Stored data:
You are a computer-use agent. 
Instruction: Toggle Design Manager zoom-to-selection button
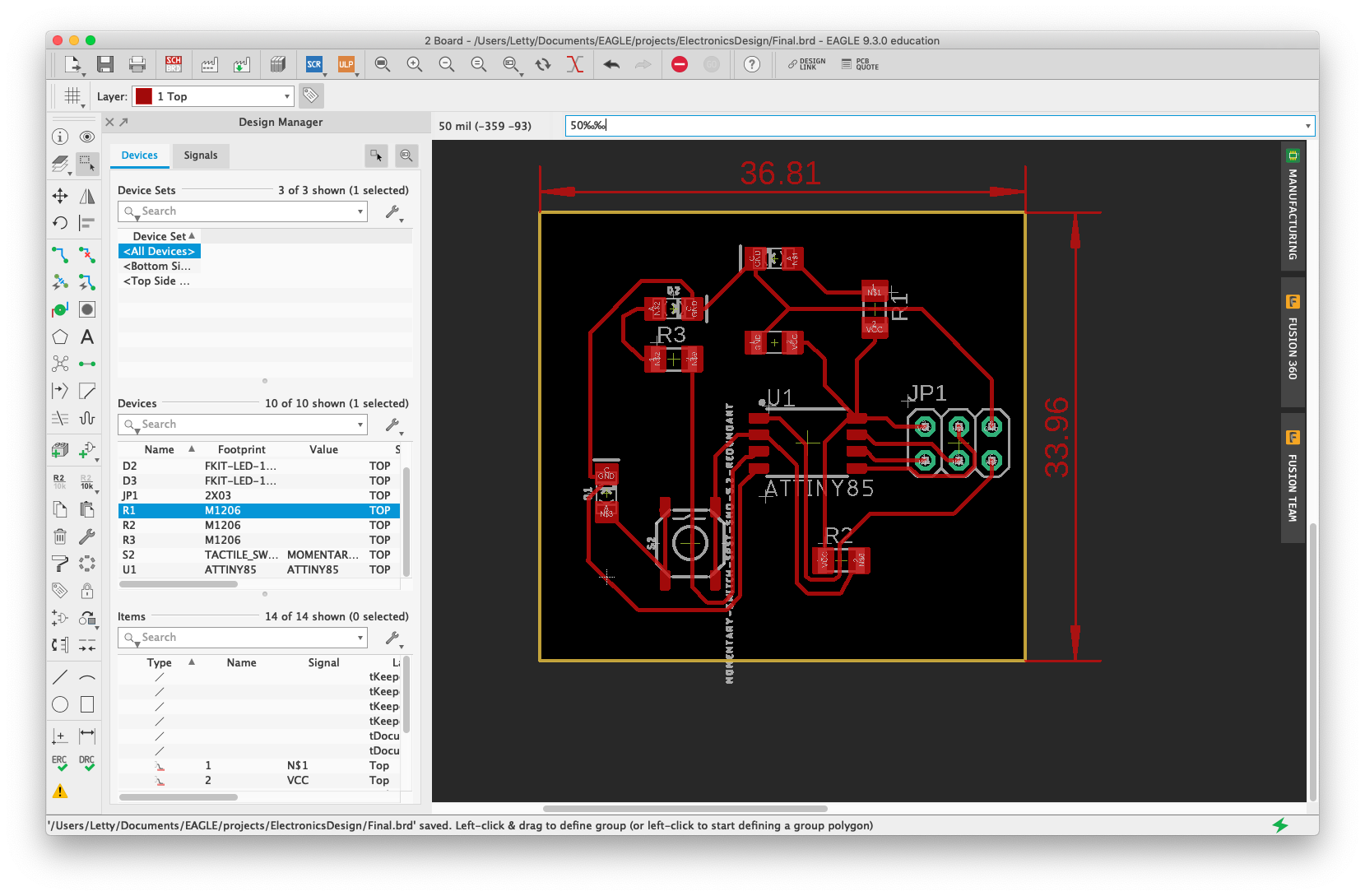406,156
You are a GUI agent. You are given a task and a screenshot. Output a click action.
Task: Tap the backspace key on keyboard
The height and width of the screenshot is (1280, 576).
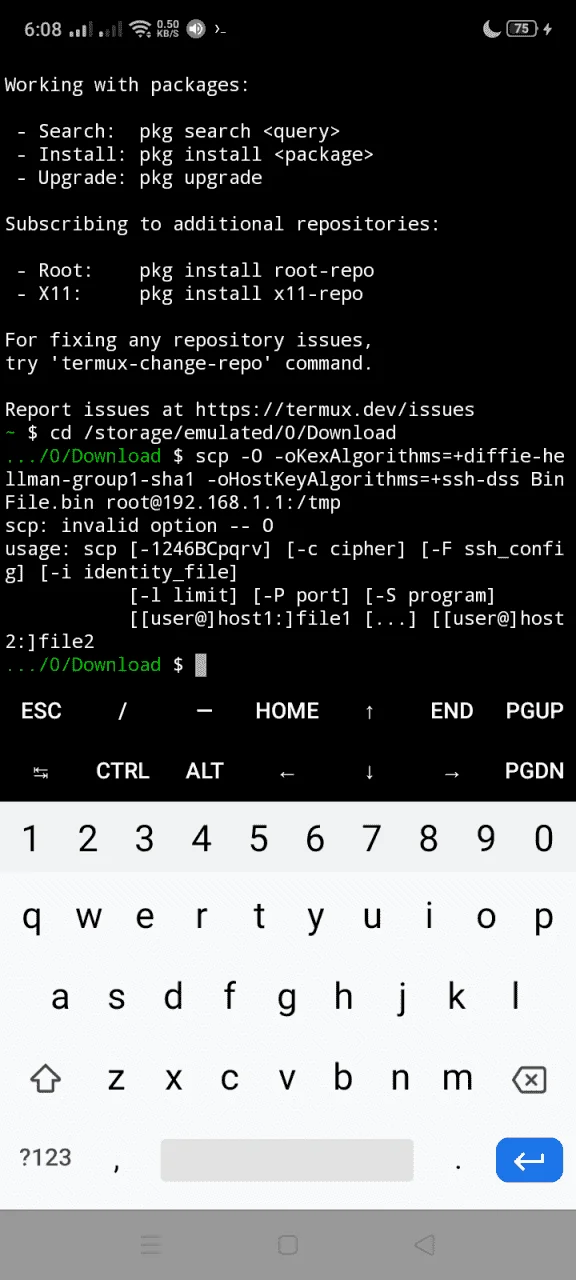[x=529, y=1079]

Task to carry out:
Reproduce every line of the records above verbatim, omitting the pictures from your answer.

Written solution:
You are a computer-use agent. 
Instruction: Toggle Design Manager zoom-to-selection button
406,156
You are a GUI agent. You are given a task and a screenshot. Output a click action.
Task: Tap the backspace key on keyboard
The height and width of the screenshot is (1280, 576).
[x=529, y=1079]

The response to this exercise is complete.